:: Work required ::
The copy should run from the line containing "Given: Click the" through the last line of the entries below, exactly as written, with pictures omitted.

Pixel coordinate grounding data:
* * *
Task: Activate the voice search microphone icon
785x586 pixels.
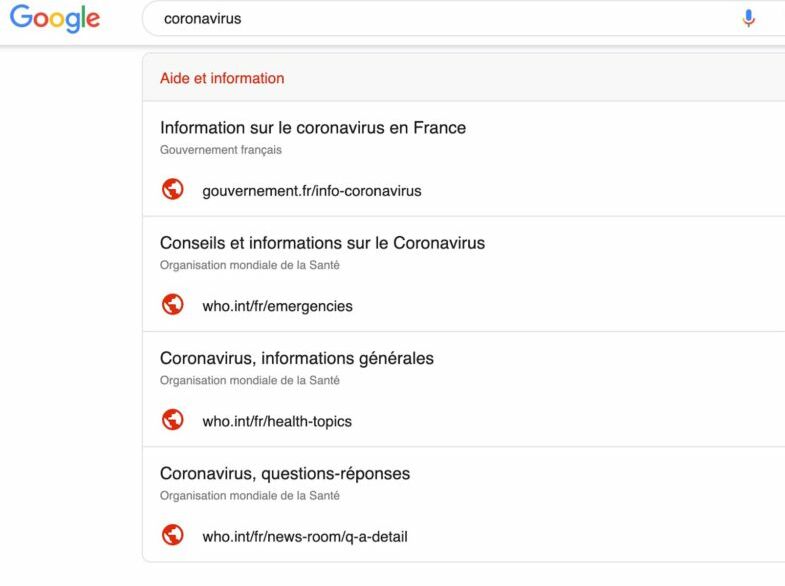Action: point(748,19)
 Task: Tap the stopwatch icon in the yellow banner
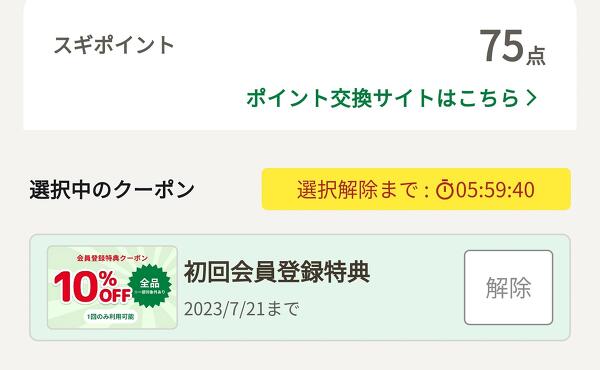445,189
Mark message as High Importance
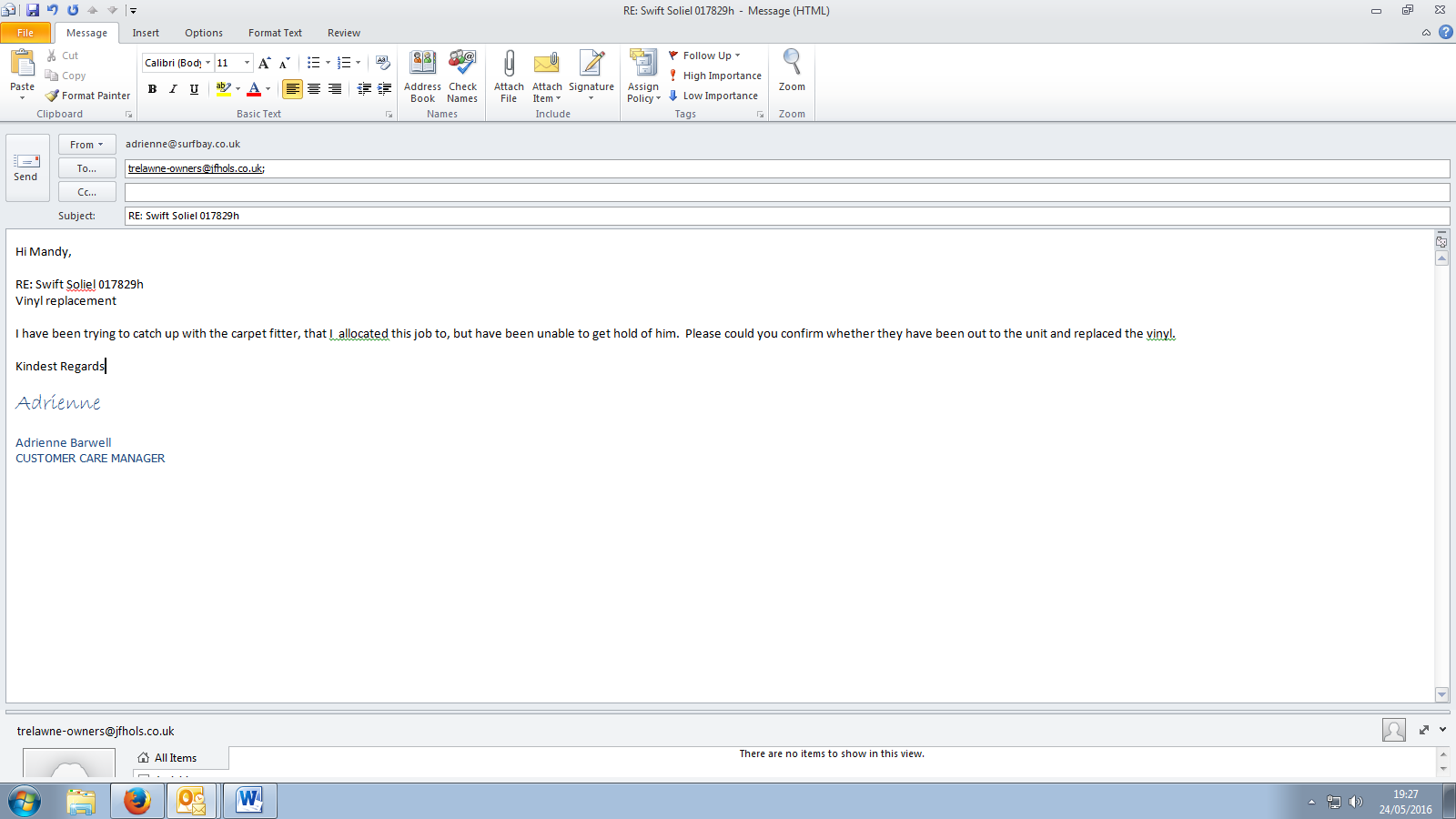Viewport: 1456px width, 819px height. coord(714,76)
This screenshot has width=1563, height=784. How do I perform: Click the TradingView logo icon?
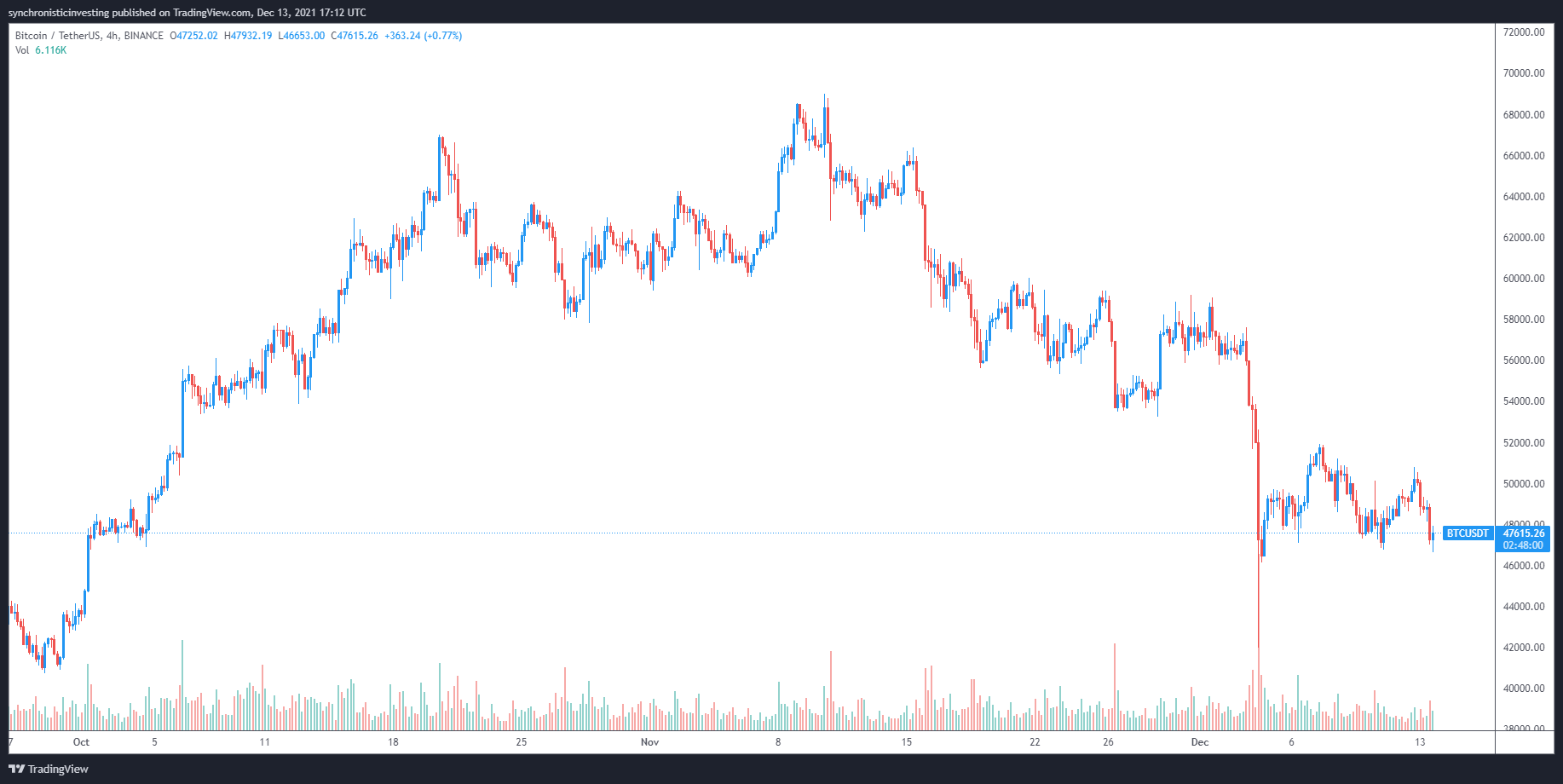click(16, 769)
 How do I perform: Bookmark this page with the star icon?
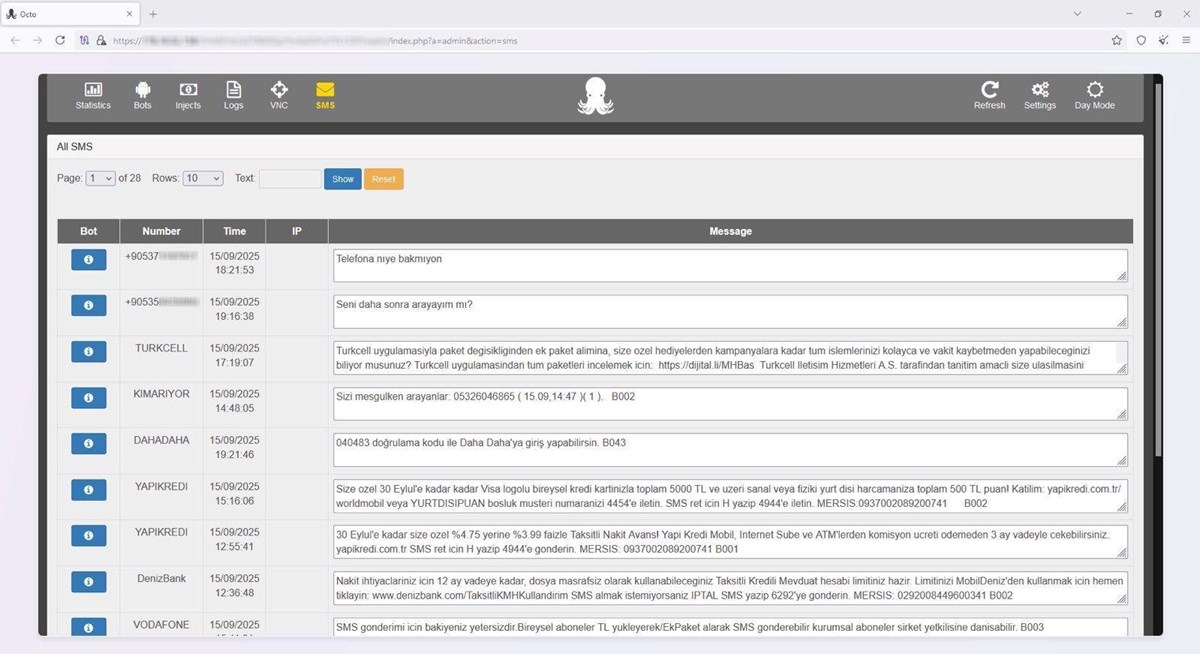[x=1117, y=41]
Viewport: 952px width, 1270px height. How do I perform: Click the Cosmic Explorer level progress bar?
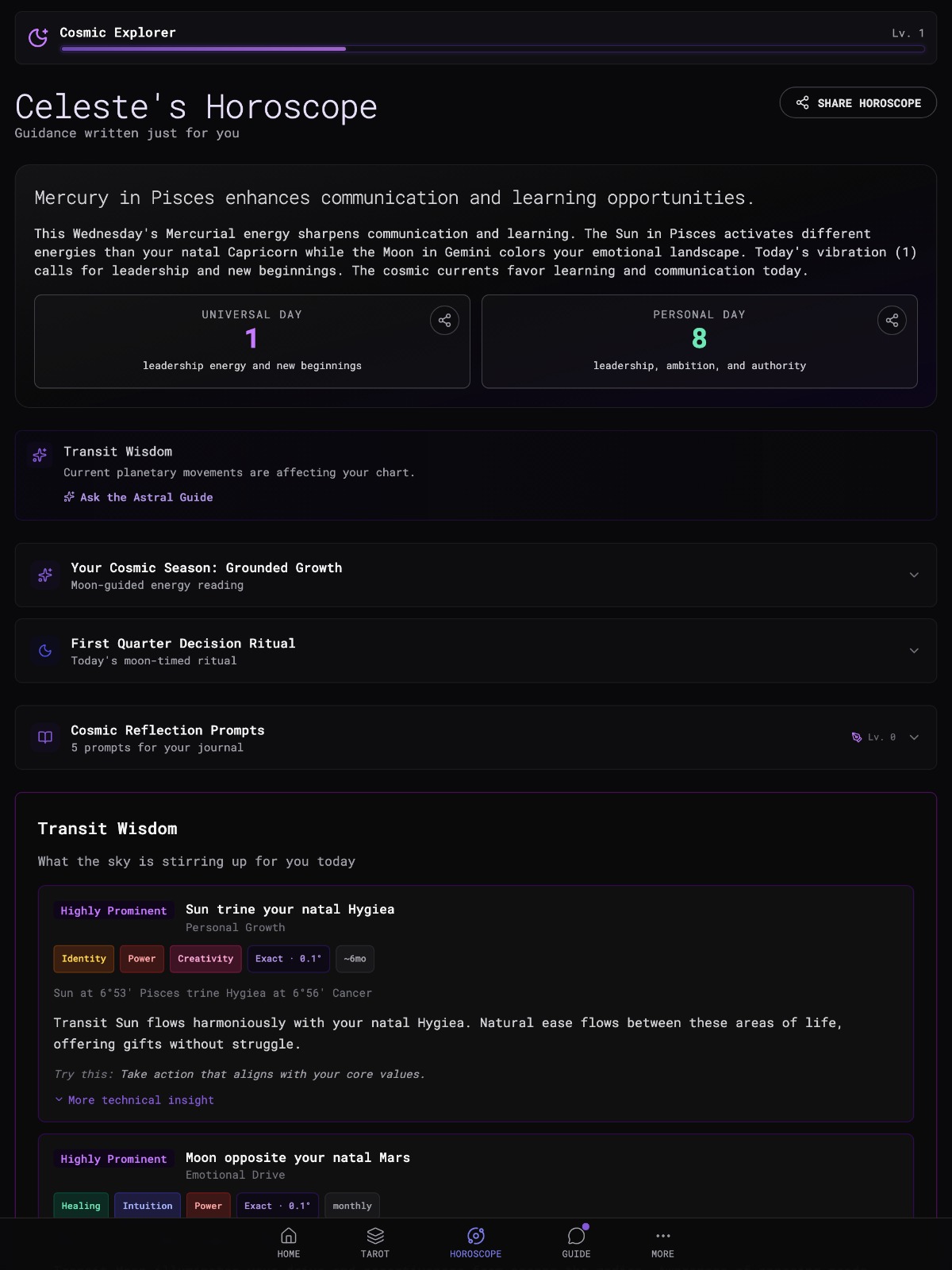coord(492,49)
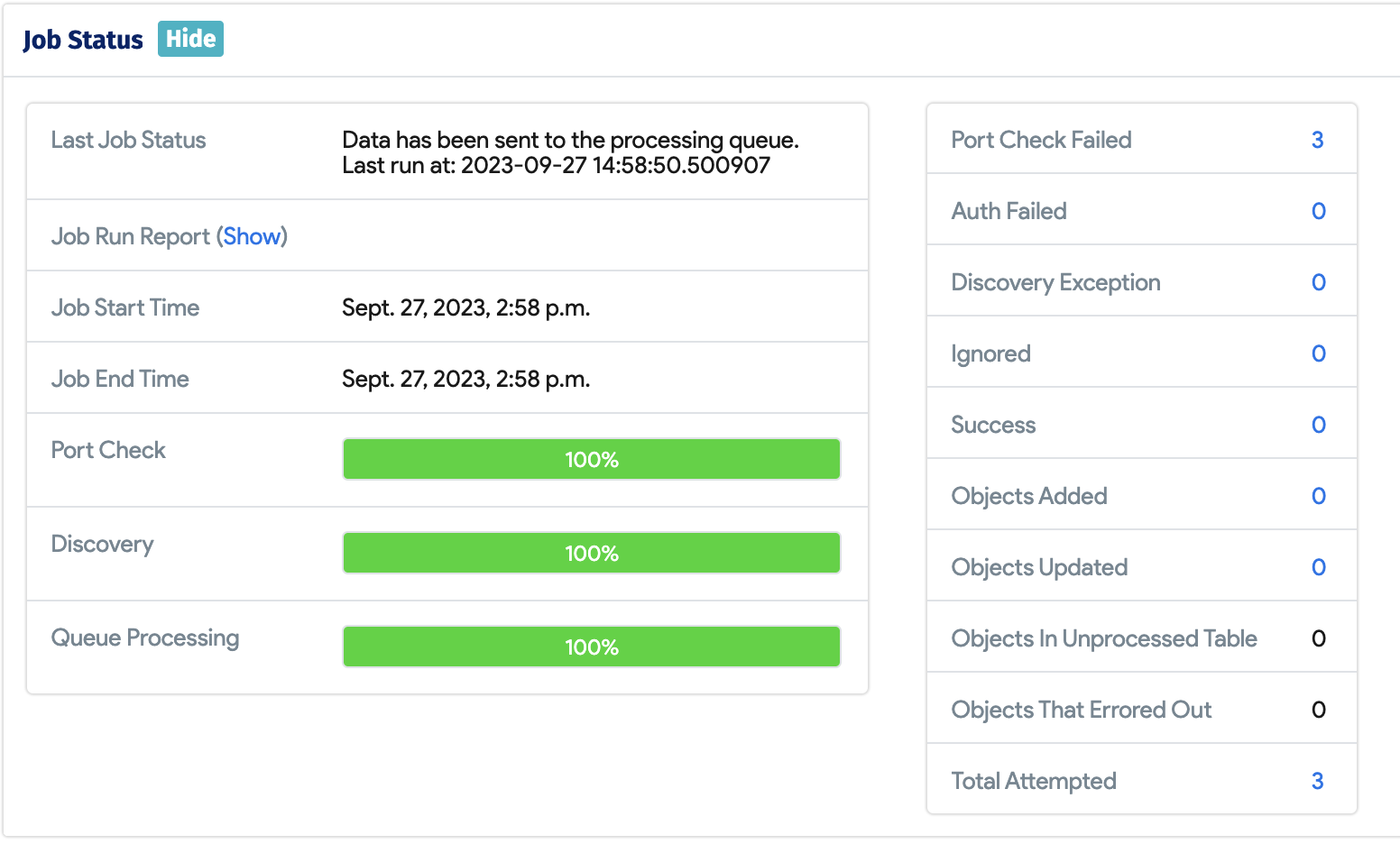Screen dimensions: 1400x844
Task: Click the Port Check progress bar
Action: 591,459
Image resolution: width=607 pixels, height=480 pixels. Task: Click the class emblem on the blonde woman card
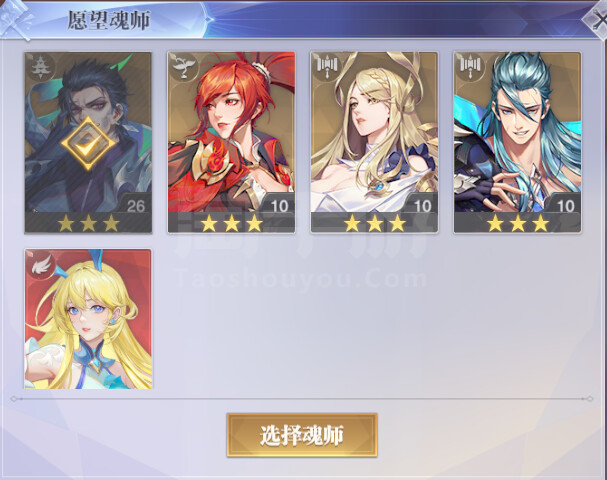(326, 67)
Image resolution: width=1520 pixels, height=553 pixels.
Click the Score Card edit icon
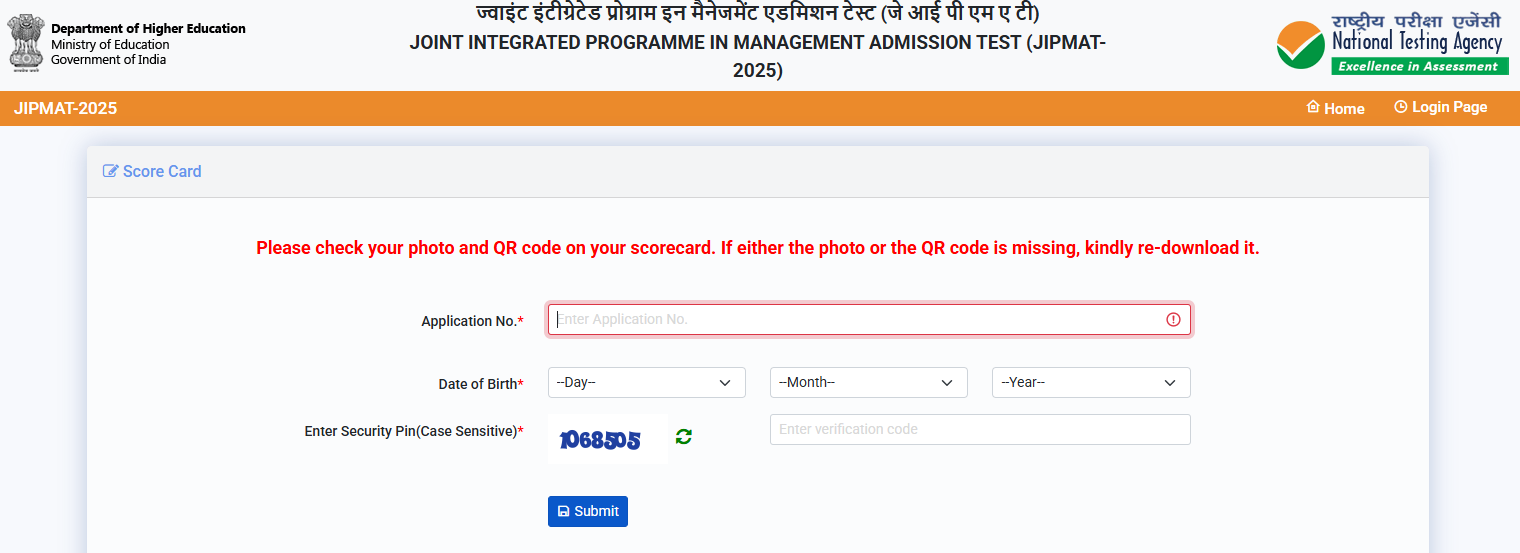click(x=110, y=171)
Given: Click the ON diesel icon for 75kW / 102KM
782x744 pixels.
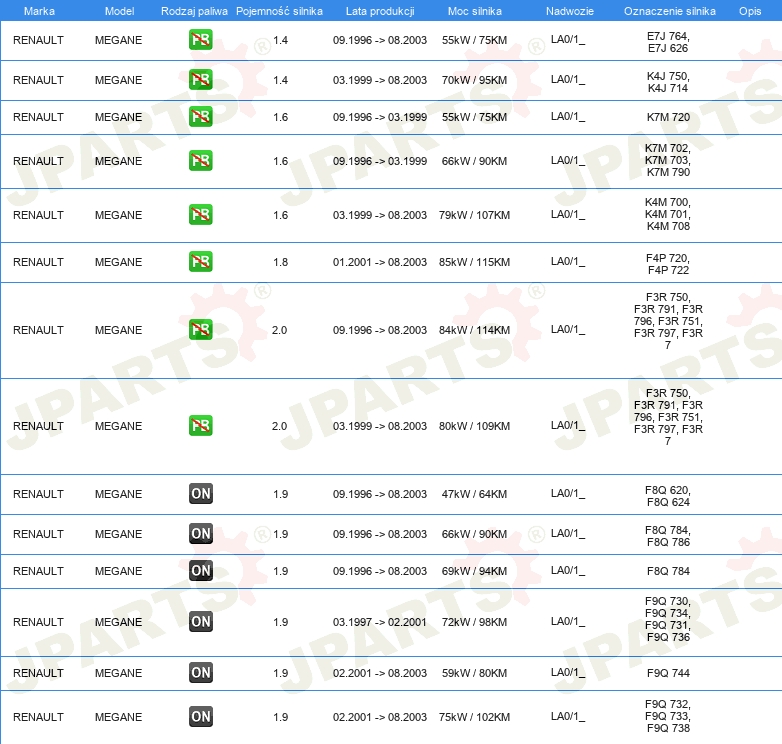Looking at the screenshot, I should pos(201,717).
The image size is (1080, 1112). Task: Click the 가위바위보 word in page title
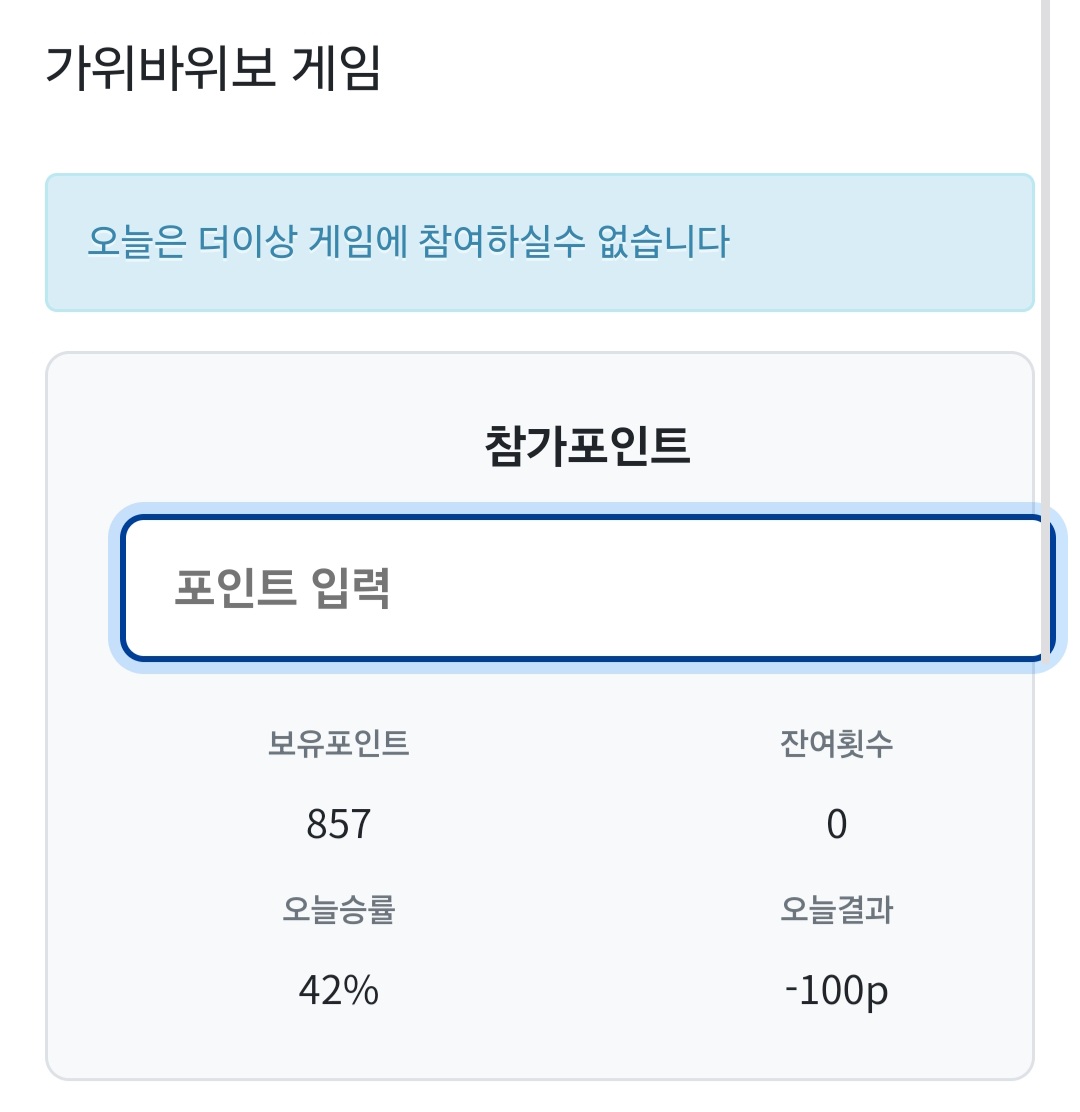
* * *
:: Worked solution ::
Given: Click the ON diesel icon for 75kW / 102KM
782x744 pixels.
Looking at the screenshot, I should pos(201,717).
The image size is (1080, 1112). Task: Click the 가위바위보 word in page title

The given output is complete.